Friday, Oct. 03, 1969

Less Cash for the Cities

Lacy Elementary School in Hondo, Texas, is so overcrowded that some classes meet in a makeshift room built into the balcony of the auditorium, and in two noisy rooms off the gym. The 500 pupils, mostly Mexican American, are packed so closely together that illnesses spread rapidly among them.

The Stambough General Hospital in Iron County, Mich., is so ancient and rickety that state authorities have ordered it closed by Nov. 26. The sick do not know where they will go after that.

These situations illustrate the social cost of a financial disaster: the near-collapse of the municipal bond market. Other results include a scaling down of planned airport improvements in Los Angeles, an increase in three-shift classroom sessions in the schools of Dade

County, Fla., and fears of flooding in Clinton Township, Mich., because not enough storm sewers are being built. State and local governments spend roughly $26 billion a year to build schools, hospitals, roads, sewers, airports and the like, and last year they raised almost $11 billion of the sum by selling bonds. So far this year their bond sales are running 26% below that pace.

Almost $3 billion in bonds that would have financed public construction--including a new school for Hondo and a modern hospital for Iron County--have proved totally unmarketable. Probably a much greater total of bonds has not been scheduled for sale because local officials fear that they would find no buyers. Michigan voters, for example, last year approved two issues totaling $435 million to finance antipollution and park-building programs, but state authorities have never tried to set a date for investment-banking houses to bid on them. They have reason for their timidity. About half of the investment-banking houses that were buying state and city bonds a year ago, for resale to banks and rich individual investors, have stopped doing so.

The immediate cause of this chaos is the congressional drive to close tax loopholes. Interest paid on municipal bonds has always been exempt from federal income tax, but the reform bill that the House passed in August would make such interest partially taxable for many individual investors. Banks, which normally buy 70% to 80% of all municipal bonds, would continue to collect tax-free interest, but their officers fear that if the bill is finally enacted it will be only a matter of time before that exemption is limited, too. The slowdown in municipal-bond sales has produced something close to a revolt among governors, mayors and county officials. Several of them appeared before the Senate Finance Committee last week to denounce all proposals to tax municipal-bond interest.

• **Source data**:
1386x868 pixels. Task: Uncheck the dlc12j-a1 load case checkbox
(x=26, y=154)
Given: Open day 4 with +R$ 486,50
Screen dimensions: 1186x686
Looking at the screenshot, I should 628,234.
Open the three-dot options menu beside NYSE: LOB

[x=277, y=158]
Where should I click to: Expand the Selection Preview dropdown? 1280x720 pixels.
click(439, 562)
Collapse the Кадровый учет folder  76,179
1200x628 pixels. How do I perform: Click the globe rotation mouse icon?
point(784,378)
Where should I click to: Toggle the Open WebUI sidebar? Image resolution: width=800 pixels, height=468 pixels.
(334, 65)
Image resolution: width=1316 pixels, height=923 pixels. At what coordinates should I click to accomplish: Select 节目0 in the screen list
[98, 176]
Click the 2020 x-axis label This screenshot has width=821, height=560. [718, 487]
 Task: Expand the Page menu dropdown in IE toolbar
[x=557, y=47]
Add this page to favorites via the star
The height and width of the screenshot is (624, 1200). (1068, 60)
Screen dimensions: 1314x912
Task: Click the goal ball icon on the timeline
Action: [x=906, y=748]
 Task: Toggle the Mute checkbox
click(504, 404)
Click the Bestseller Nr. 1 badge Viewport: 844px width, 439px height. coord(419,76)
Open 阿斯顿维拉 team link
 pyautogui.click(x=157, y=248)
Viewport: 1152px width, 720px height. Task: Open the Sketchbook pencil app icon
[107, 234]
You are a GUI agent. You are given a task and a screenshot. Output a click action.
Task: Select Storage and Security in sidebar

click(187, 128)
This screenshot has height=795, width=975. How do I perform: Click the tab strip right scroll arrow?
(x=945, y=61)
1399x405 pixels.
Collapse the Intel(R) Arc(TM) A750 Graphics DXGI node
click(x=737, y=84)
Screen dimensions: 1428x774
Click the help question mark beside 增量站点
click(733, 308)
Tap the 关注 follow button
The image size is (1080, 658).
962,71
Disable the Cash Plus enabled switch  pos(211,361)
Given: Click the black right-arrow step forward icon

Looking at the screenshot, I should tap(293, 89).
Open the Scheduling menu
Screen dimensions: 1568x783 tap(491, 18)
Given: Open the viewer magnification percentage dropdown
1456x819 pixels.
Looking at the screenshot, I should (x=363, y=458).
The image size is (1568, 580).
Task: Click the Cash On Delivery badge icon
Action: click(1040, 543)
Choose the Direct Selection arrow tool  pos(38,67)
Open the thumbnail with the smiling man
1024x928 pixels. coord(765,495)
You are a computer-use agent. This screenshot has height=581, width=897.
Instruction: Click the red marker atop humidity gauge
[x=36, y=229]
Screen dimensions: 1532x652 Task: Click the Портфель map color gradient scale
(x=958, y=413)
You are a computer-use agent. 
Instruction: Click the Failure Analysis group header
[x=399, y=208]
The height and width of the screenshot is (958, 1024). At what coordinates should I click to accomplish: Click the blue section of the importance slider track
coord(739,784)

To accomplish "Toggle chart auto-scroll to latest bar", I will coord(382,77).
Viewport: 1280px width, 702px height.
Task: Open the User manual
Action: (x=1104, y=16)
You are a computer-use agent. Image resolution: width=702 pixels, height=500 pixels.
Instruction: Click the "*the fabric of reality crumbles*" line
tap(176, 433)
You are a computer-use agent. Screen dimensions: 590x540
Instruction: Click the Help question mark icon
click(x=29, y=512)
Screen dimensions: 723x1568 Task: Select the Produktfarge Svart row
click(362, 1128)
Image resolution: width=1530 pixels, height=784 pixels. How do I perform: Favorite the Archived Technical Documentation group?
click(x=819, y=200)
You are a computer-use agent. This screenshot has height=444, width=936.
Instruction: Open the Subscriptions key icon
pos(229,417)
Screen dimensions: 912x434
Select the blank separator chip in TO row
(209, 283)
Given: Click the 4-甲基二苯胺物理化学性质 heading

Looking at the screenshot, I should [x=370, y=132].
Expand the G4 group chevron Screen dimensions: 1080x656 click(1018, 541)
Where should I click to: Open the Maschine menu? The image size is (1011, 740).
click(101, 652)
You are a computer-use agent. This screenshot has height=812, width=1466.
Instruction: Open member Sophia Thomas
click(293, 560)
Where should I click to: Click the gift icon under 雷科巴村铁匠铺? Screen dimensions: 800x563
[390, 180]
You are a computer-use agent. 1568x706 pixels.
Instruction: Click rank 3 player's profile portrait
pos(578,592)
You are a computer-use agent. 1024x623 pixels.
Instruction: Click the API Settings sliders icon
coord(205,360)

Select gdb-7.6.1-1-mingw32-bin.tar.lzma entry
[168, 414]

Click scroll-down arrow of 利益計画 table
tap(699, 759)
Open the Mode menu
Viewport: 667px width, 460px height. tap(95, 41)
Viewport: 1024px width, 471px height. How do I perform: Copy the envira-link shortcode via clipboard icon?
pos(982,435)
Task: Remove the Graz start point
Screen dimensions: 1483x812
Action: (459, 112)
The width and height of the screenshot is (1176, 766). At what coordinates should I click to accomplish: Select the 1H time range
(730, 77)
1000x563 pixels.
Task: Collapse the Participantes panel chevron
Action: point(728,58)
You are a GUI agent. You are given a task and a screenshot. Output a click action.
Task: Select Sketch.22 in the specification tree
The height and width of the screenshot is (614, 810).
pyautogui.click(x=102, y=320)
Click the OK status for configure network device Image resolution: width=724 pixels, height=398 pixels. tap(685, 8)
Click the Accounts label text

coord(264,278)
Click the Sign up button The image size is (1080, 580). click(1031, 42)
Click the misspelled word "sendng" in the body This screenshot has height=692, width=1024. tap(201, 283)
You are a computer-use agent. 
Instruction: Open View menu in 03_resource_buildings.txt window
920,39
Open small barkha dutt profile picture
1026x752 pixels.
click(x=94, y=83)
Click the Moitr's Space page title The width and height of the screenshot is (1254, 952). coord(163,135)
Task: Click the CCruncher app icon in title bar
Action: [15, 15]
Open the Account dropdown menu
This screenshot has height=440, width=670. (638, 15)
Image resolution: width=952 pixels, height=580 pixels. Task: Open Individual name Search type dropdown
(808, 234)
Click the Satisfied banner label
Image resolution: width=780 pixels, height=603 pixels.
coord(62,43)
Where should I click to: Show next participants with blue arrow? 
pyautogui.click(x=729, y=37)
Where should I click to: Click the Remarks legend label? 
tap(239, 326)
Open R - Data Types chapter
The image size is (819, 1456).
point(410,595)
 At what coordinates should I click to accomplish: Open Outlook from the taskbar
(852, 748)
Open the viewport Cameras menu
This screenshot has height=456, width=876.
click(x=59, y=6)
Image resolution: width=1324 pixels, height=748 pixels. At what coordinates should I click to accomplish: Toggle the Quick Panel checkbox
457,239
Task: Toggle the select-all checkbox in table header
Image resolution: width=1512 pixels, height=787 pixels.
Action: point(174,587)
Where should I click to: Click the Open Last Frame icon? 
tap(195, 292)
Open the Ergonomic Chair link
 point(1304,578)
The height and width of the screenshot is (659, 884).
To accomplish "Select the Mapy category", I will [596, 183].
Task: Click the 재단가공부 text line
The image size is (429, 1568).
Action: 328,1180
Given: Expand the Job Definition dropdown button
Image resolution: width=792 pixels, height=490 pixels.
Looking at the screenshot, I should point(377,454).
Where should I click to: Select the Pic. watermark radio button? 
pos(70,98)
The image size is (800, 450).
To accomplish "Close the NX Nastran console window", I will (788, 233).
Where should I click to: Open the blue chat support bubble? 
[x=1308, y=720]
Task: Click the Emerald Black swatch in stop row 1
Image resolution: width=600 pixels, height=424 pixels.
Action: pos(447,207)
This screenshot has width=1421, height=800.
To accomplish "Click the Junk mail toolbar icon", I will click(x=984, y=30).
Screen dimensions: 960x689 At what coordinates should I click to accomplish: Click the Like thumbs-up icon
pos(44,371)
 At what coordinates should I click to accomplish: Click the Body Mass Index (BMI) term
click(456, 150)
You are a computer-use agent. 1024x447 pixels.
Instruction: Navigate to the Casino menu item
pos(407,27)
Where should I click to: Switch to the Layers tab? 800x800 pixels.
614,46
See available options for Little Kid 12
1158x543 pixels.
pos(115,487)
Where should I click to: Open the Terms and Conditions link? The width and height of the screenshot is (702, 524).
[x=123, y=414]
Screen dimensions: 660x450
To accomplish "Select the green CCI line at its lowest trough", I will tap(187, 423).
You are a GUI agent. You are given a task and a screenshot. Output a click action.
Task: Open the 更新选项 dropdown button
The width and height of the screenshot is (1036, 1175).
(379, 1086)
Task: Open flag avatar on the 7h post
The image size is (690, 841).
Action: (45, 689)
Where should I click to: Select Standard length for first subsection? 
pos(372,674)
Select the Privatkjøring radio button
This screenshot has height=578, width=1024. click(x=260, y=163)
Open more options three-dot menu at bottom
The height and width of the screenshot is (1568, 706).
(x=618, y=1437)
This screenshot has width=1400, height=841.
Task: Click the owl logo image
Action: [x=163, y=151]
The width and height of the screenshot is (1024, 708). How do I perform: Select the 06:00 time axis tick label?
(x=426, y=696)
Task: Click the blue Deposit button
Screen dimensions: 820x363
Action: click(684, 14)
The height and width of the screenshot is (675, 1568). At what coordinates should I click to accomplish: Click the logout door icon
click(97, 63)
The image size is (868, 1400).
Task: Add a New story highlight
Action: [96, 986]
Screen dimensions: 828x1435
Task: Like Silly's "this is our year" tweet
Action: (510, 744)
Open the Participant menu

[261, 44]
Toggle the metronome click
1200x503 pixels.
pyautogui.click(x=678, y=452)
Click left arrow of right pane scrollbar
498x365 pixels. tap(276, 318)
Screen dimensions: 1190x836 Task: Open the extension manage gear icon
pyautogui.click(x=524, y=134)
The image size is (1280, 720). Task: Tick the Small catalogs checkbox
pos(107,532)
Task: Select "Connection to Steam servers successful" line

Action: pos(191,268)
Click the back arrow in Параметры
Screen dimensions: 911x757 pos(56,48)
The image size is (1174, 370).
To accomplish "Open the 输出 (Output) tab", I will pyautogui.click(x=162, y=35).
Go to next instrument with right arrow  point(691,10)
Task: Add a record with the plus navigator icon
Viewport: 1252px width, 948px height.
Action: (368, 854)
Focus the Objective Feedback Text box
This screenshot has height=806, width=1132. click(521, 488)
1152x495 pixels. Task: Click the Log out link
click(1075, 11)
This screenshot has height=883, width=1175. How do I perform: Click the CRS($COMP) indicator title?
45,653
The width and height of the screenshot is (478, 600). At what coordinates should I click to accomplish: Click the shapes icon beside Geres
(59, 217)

• **Problems and tasks**:
a. In the article on the municipal bond market, which kinds of public works are named as things state and local governments spend roughly $26 billion a year to build?
b. Resume the article on the municipal bond market after its final sentence.
The listing comes from a separate source and has nothing to do with the article.

• **Expected outputs**:
a. Schools, hospitals, roads, sewers, airports

b.
Even Senate defeat of the tax proposal would not restore the municipal-bond market to health. That would require an easing of Washington's tight-money policy. Long before the tax debate boiled up, banks started curtailing purchases of municipals in order to conserve funds for loans to corporate clients. Municipal-bond prices dropped, and interest rates on outstanding bonds rose from an average of 4.85% in December to 6.37% in September. Laws in several states, notably Pennsylvania, Michigan, Florida and California, forbid payment of that much interest on new bonds. Those states, and their local-government units, have been unable to float new issues. Last week local governments failed to sell $142 million in public housing bonds paying 6% interest --even though they were backed by the credit of the Federal Government. Proceeds from the bonds were intended to complete several public-housing projects.

Legislatures are considering bills to raise permissible rates in several states, even though that is likely to lead to higher state or local taxes to pay the interest. If the bills pass, some local governments may have another try at selling bonds. Philadelphia school officials plan to offer a $60 million issue at 7% this month. They found no buyers at 6% in July for two issues of $30 million and $17.5 million. The money is needed for a program of closing and replacing 42 slum schools, all of which were built before 1907, and are not fireproof.

Too High a Price. As long as inflation forces the U.S. to restrict the money supply, states and cities will be at a disadvantage in competing against corporations for scarce investment funds. Some local governments may be able to increase taxes or find other ways to raise construction money. But most of the public facilities that were to have been financed by the unsuccessful bond issues probably will be long delayed, if not shelved entirely. That is part of the price that the U.S. must pay for having allowed inflation to rage unchecked for too long. The price, however, is being made unnecessarily high by the proposals to tax municipal-bond interest.